* What you need to do *
From the first line of the material below to the line containing "Task: Tap the Clear all link", repeat every line exactly and add nothing.

--- START ---

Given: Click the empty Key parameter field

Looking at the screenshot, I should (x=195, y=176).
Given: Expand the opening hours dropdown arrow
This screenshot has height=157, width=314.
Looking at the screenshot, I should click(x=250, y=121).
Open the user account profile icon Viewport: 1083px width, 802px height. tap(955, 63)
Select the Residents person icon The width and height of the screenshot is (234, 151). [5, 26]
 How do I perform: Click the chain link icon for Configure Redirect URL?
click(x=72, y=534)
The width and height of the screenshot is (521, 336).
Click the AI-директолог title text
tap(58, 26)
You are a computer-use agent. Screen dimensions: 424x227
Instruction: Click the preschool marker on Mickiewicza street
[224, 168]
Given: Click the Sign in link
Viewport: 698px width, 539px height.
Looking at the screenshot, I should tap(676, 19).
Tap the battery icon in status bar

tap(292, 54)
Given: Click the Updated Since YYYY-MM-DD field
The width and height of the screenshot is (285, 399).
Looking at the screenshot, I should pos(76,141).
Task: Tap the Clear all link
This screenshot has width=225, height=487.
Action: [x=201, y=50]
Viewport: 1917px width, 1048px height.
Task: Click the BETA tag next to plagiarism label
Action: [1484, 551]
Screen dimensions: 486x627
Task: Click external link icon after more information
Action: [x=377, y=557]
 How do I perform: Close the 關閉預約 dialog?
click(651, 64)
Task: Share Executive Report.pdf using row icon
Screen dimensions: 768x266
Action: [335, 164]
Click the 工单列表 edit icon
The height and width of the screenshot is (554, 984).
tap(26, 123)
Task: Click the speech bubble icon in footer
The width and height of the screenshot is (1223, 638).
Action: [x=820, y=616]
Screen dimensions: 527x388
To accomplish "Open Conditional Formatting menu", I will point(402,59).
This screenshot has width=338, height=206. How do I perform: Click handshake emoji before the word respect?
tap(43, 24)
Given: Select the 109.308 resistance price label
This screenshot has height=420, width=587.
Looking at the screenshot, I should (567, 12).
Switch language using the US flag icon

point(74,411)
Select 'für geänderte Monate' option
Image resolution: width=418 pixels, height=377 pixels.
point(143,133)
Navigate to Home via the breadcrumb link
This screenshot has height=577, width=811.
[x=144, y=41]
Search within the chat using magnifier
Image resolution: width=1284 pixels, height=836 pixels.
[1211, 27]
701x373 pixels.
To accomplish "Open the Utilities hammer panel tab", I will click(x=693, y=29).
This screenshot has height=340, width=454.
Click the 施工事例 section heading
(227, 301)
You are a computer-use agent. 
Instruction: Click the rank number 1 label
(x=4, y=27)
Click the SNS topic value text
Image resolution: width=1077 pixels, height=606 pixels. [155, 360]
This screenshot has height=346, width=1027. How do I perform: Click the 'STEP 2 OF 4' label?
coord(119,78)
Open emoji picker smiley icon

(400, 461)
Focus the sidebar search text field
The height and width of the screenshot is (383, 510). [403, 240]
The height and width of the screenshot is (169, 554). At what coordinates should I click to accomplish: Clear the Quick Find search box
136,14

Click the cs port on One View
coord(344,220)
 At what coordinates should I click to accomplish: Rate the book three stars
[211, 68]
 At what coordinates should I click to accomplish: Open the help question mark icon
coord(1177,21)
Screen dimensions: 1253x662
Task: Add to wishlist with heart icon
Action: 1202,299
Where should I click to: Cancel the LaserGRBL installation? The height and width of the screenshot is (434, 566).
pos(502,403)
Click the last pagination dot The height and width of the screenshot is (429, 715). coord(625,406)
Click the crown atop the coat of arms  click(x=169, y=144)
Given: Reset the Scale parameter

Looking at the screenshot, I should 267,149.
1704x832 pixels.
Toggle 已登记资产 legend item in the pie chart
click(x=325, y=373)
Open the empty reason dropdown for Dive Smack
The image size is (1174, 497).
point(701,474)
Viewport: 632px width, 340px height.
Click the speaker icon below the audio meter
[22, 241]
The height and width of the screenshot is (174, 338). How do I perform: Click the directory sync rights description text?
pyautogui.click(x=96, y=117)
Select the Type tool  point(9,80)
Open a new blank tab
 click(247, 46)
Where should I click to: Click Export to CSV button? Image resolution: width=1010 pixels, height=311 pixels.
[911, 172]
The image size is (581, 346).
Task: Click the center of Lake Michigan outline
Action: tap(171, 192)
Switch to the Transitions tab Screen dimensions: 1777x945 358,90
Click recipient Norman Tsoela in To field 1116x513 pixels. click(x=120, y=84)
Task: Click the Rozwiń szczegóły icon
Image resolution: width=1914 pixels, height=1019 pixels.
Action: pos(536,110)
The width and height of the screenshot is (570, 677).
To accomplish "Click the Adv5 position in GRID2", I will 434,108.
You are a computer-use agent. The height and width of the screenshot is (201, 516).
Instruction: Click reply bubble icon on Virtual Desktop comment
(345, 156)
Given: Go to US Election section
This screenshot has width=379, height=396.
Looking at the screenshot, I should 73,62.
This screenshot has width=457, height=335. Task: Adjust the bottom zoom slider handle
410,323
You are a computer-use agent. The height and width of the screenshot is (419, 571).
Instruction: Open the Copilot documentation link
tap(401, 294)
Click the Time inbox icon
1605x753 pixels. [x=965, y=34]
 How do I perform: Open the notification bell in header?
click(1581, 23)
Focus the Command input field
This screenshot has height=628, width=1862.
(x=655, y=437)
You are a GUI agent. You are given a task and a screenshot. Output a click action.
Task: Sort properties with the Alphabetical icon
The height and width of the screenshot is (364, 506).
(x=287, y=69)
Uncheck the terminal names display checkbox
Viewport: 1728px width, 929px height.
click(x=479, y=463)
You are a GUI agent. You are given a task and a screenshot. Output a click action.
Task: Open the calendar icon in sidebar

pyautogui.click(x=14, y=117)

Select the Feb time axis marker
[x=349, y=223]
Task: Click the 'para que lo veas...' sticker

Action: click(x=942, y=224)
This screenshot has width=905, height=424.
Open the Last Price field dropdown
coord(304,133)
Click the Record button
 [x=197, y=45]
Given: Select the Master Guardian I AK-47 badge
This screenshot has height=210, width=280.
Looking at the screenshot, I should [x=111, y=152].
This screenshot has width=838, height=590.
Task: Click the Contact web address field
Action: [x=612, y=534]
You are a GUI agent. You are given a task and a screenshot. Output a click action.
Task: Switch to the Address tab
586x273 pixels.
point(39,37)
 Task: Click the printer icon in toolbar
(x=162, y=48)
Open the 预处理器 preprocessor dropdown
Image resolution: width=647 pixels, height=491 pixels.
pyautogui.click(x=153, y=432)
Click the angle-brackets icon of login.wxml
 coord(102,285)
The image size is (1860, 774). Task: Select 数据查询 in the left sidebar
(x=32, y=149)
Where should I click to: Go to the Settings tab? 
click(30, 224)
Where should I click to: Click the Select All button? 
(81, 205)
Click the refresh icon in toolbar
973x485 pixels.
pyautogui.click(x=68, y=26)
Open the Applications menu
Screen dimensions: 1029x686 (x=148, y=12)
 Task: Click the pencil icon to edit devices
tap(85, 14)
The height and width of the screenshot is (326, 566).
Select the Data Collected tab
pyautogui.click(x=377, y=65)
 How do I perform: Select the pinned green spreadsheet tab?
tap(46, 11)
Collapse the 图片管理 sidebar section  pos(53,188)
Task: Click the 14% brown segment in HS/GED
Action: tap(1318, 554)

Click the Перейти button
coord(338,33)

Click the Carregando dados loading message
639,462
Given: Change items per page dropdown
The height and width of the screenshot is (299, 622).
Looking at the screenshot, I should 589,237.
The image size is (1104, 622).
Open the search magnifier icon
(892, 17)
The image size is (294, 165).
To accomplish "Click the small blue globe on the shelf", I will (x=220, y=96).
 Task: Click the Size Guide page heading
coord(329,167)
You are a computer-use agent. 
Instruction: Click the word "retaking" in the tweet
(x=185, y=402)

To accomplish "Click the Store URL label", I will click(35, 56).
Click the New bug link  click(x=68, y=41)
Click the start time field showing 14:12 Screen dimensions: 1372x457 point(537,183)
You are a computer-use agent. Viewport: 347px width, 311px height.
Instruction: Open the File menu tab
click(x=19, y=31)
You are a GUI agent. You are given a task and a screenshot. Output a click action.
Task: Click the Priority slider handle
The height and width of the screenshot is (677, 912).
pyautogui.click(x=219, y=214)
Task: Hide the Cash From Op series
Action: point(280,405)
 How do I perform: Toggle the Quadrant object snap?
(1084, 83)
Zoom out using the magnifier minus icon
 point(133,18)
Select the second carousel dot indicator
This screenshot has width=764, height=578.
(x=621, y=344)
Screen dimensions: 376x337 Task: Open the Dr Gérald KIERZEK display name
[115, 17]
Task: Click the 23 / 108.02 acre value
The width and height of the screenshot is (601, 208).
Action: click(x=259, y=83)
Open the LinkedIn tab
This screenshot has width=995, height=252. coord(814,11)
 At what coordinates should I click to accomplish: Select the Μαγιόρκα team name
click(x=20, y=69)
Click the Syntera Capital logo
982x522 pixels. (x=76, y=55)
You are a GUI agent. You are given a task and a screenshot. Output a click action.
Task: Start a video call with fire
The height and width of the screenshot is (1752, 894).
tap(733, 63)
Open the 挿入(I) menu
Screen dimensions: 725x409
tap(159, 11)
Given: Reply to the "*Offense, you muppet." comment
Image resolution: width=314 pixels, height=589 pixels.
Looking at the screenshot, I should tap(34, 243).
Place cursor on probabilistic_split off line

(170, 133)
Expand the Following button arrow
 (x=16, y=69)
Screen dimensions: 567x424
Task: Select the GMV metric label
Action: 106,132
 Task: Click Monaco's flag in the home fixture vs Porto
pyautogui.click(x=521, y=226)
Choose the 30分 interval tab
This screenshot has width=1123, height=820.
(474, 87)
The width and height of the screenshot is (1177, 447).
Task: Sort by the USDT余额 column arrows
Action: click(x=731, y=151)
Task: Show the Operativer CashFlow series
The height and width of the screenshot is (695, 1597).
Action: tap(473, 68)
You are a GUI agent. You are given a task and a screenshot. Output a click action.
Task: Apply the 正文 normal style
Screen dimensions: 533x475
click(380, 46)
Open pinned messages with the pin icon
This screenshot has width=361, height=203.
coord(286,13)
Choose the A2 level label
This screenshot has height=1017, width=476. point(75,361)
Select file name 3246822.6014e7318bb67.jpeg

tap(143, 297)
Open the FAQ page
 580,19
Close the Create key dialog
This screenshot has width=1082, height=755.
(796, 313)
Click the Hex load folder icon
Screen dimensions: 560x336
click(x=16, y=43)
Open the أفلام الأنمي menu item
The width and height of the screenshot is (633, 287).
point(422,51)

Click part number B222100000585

--- END ---

* Finished exercise *
Given: Click the empty Key parameter field

Looking at the screenshot, I should (x=195, y=176).
Given: Expand the opening hours dropdown arrow
This screenshot has height=157, width=314.
Looking at the screenshot, I should click(x=250, y=121).
Open the user account profile icon Viewport: 1083px width, 802px height. tap(955, 63)
Select the Residents person icon The width and height of the screenshot is (234, 151). [5, 26]
 How do I perform: Click the chain link icon for Configure Redirect URL?
click(x=72, y=534)
The width and height of the screenshot is (521, 336).
Click the AI-директолог title text
tap(58, 26)
You are a computer-use agent. Screen dimensions: 424x227
Instruction: Click the preschool marker on Mickiewicza street
[224, 168]
Given: Click the Sign in link
Viewport: 698px width, 539px height.
Looking at the screenshot, I should tap(676, 19).
Tap the battery icon in status bar

tap(292, 54)
Given: Click the Updated Since YYYY-MM-DD field
The width and height of the screenshot is (285, 399).
Looking at the screenshot, I should pos(76,141).
Task: Tap the Clear all link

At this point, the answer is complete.